_OBJECTIVE:_ Pull out every line of the listing that contains the string "agent", matching case exactly.

==== DATA SUPPLIED ====

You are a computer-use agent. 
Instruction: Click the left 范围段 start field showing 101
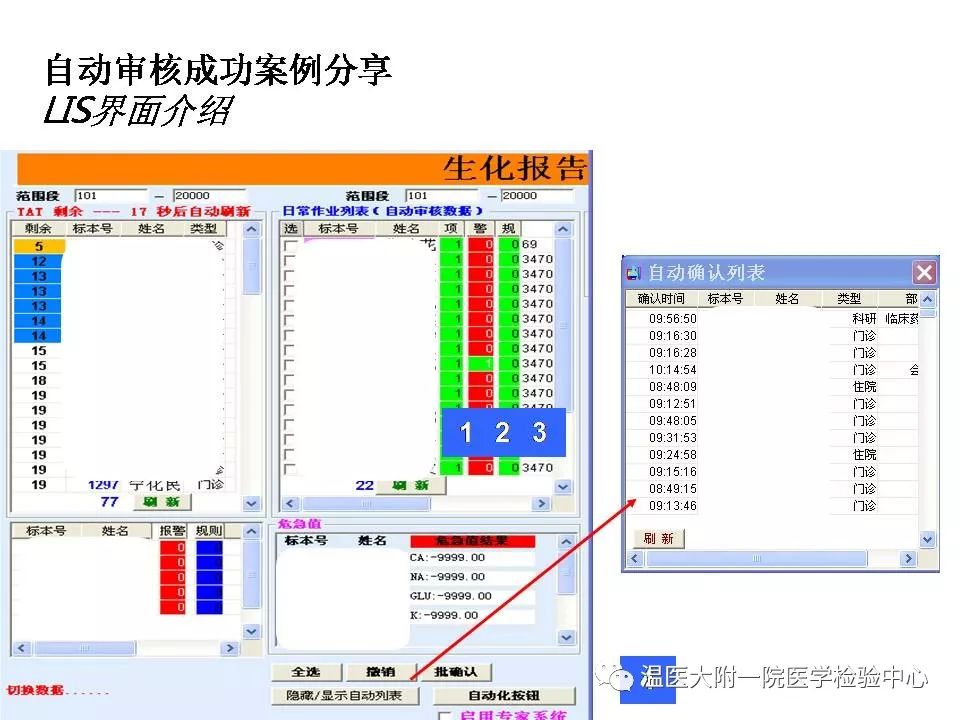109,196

====
==== DATA SUPPLIED ====

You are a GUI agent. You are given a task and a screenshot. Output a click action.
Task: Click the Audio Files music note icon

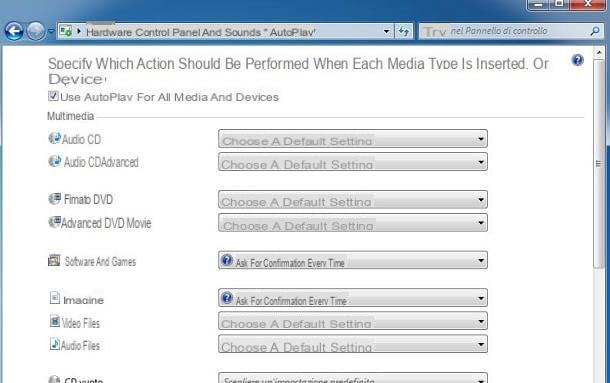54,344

====

_RIGHT ANSWER:_
You are a computer-use agent. 
You are a GUI agent. You are given a task and a screenshot. Output a click action.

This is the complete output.